■ **EXERCISE REQUIREMENTS**:
Substitute "magnifying glass" for "magnifier" in the data from its first line through the line containing "(766, 1031)", leaving everything else unchanged, and write out that part again without the pictures.
++++
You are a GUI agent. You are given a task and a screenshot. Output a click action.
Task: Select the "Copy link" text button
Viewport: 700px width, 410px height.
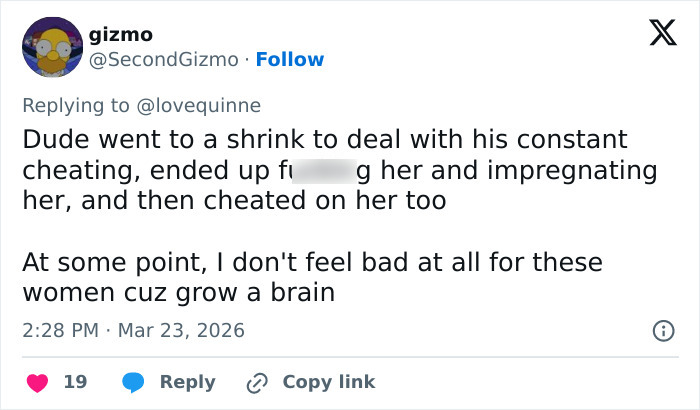[x=329, y=382]
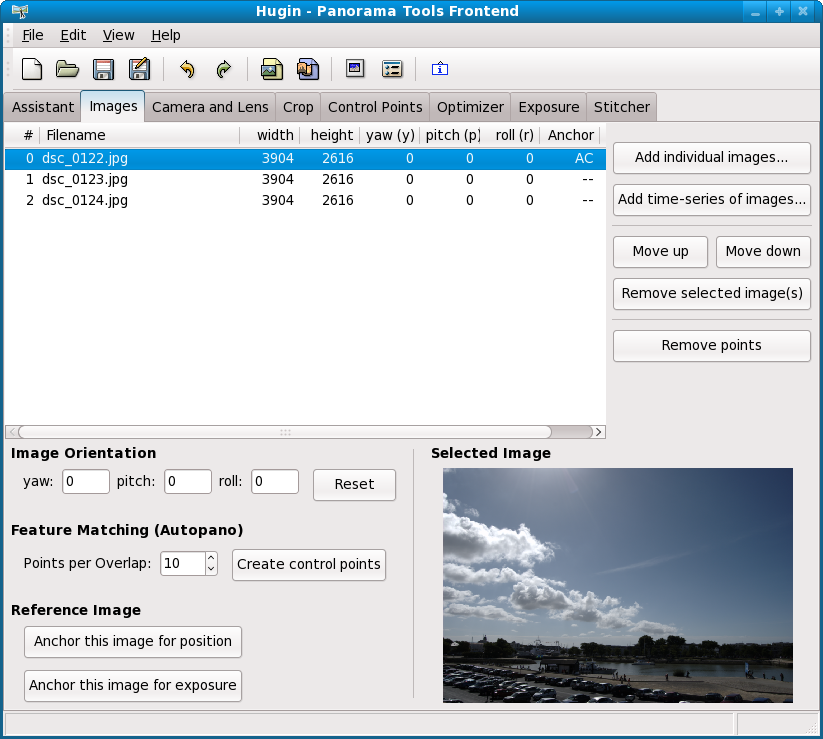Switch to the Stitcher tab

point(621,107)
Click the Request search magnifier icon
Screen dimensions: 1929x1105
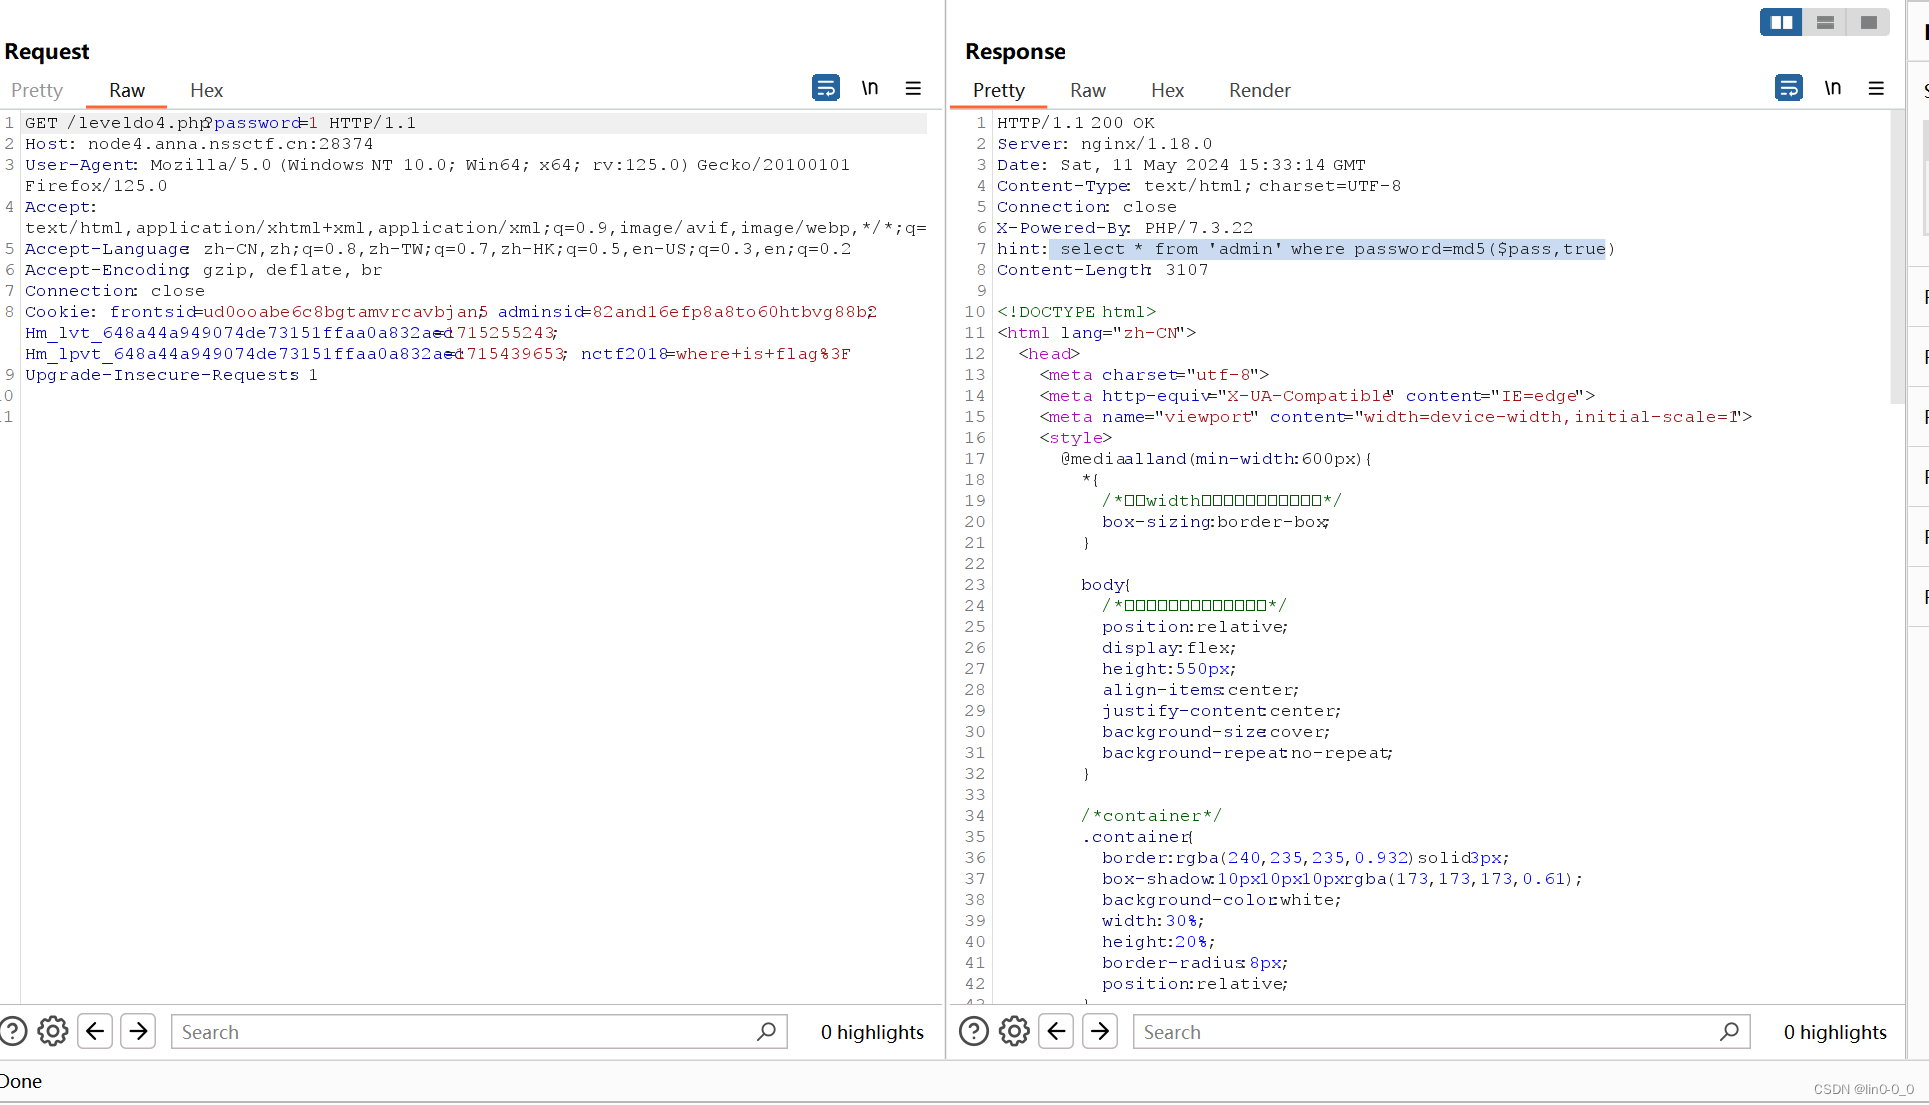(766, 1031)
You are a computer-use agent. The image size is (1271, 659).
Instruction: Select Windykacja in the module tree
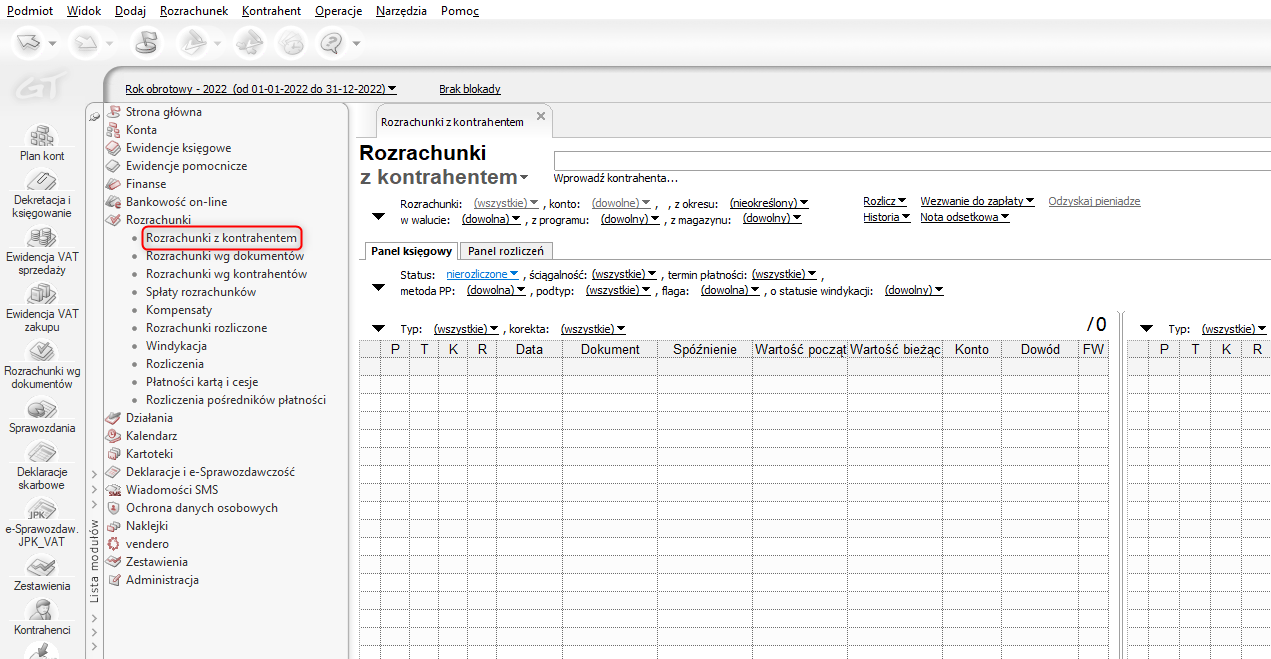pos(176,346)
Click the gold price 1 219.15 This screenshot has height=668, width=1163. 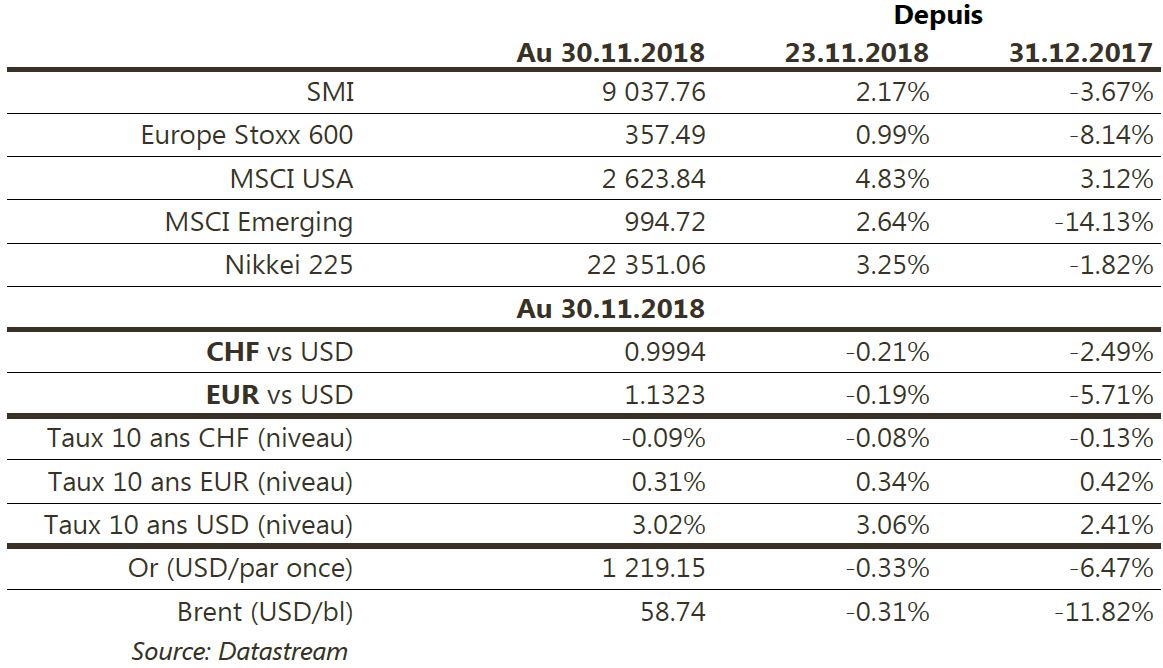pos(655,568)
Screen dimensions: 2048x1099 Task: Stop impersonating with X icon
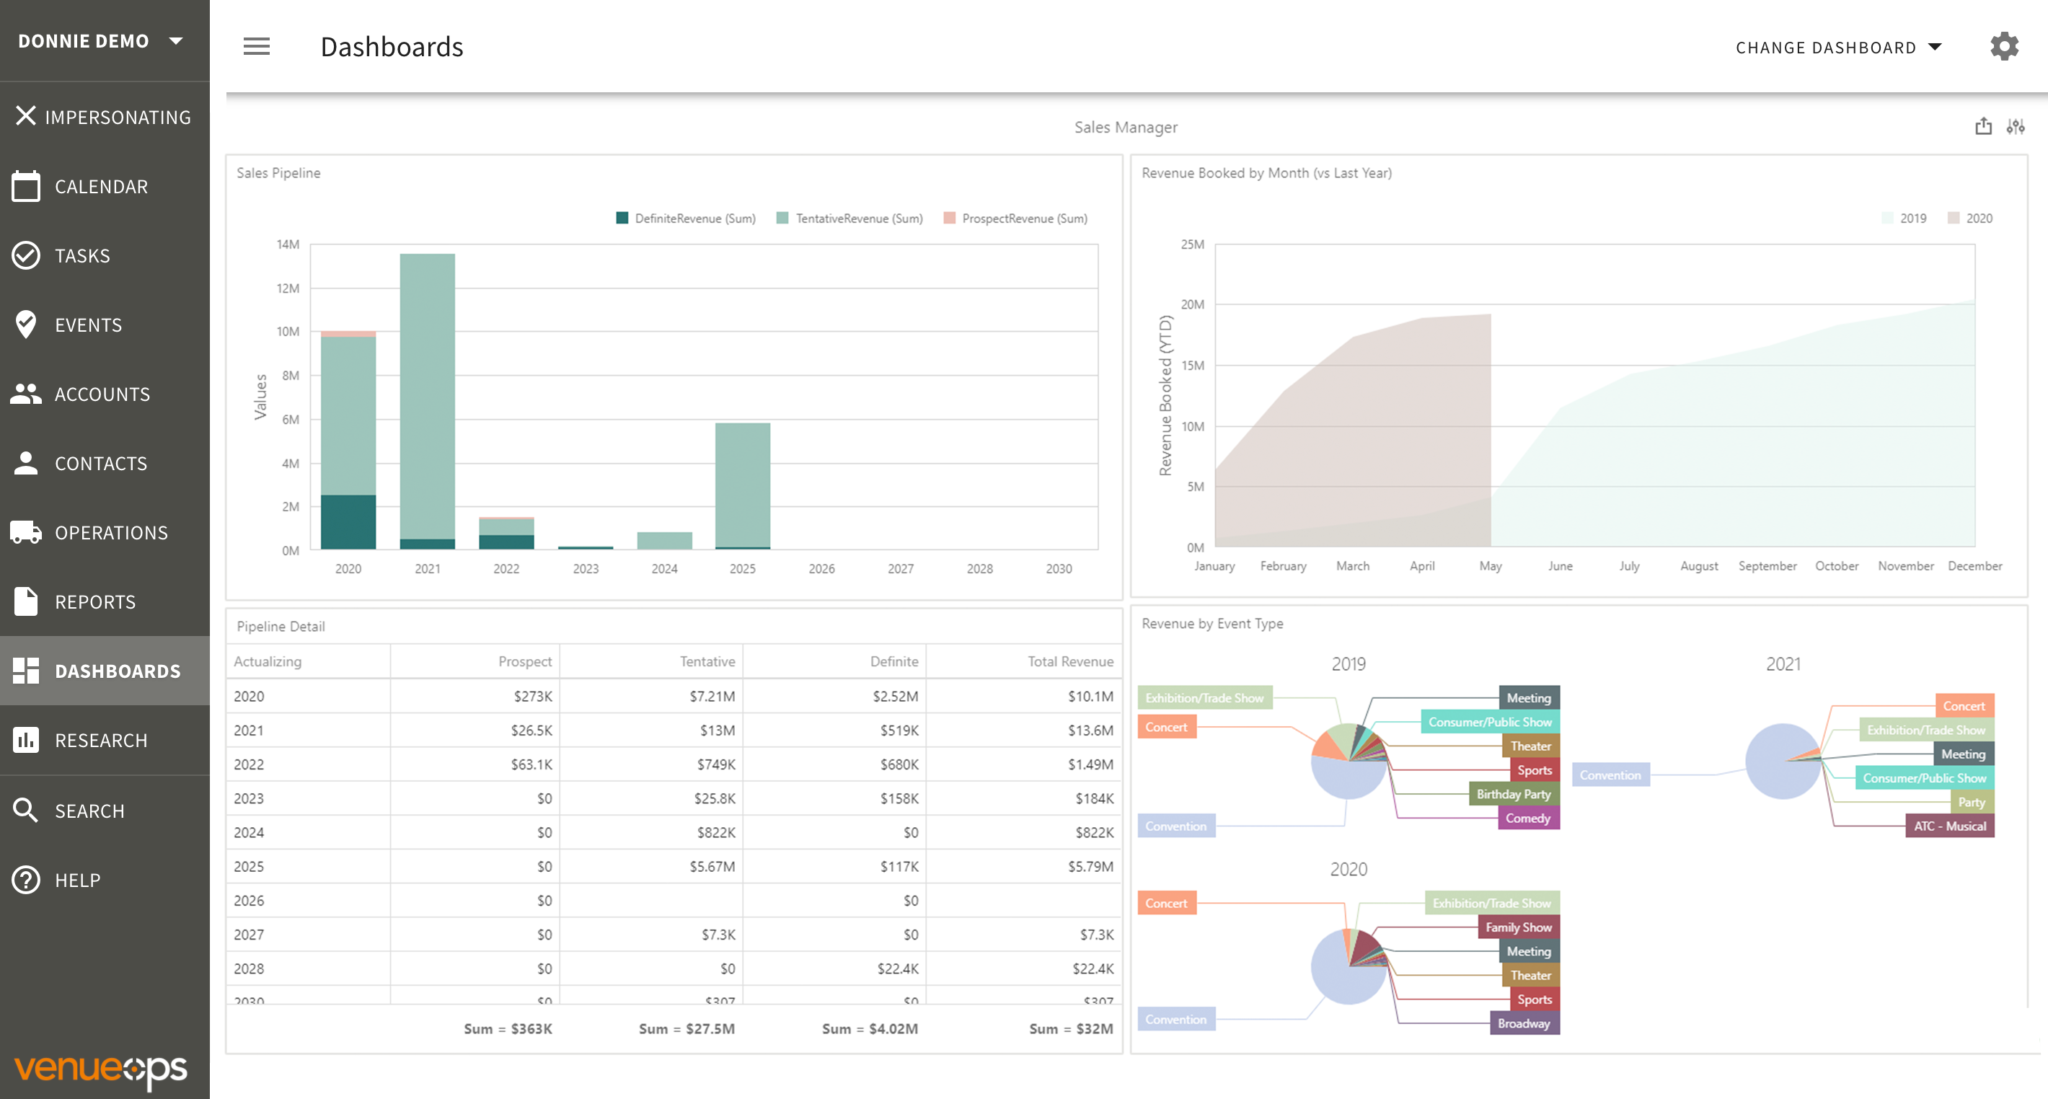tap(26, 116)
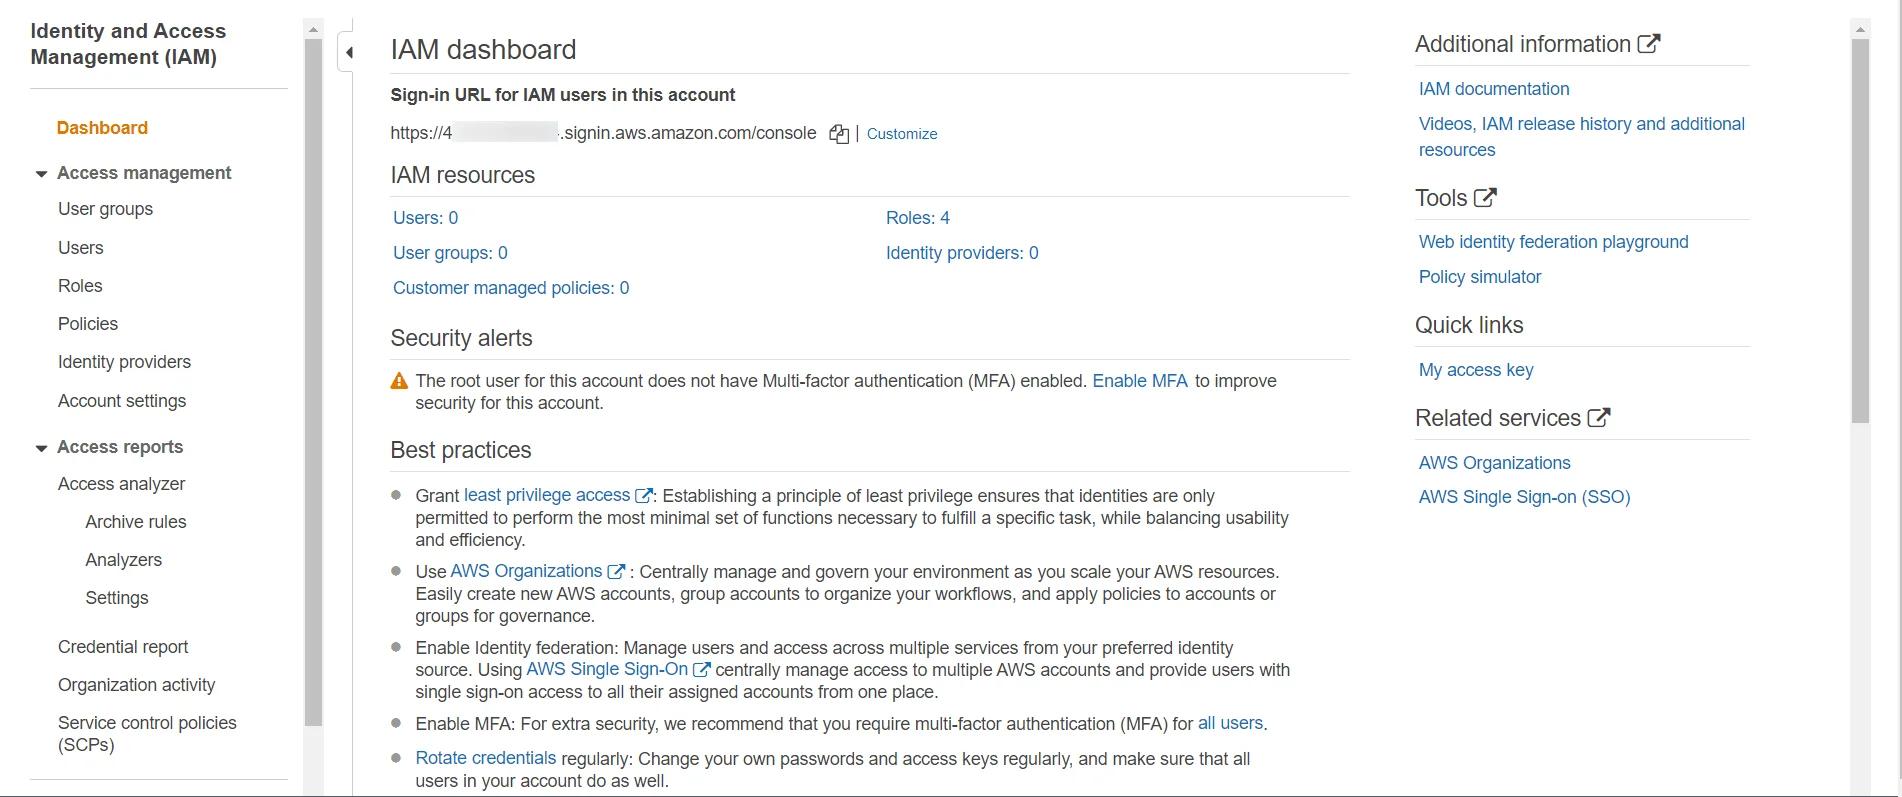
++++
■ **PROBLEM SOLUTION**:
You are a GUI agent. You are given a task and a screenshot. Output a click action.
Task: Select the "Copy link" text button
Viewport: 700px width, 410px height.
[x=329, y=382]
Switch to the Stitcher tab

point(621,107)
Click the Request search magnifying glass icon
Screen dimensions: 1929x1105
(766, 1031)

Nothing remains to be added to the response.